Of all the entries below, only the lines from the one with "Given: Open calendar" up to and including the one with "The width and" are to be duplicated exactly.

* EXTRACTED RECORDS

▶

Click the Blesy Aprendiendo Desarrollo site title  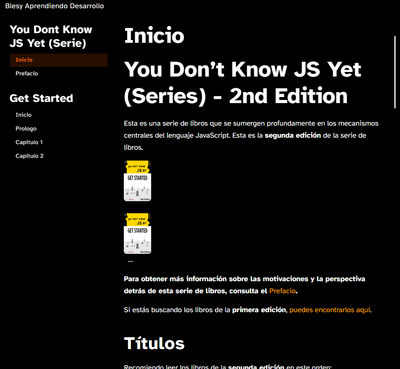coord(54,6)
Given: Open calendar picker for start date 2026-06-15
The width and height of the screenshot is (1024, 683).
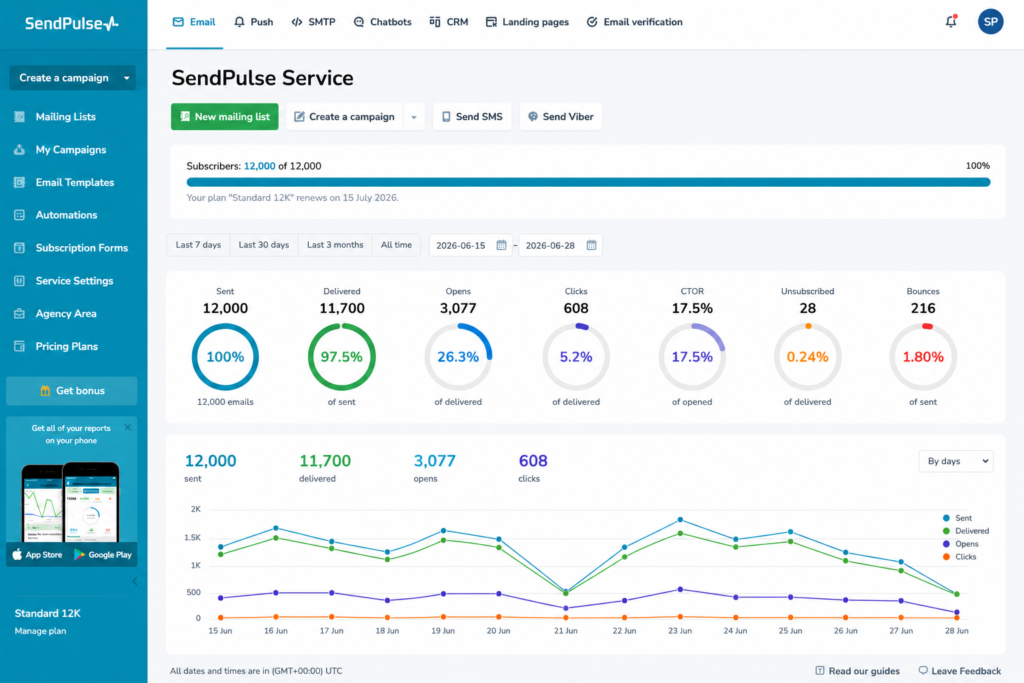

◀
▶

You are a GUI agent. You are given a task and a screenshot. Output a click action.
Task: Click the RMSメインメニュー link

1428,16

◀

* ANSWER SPACE
Given: Open calendar picker for start date 2026-06-15
The width and height of the screenshot is (1024, 683).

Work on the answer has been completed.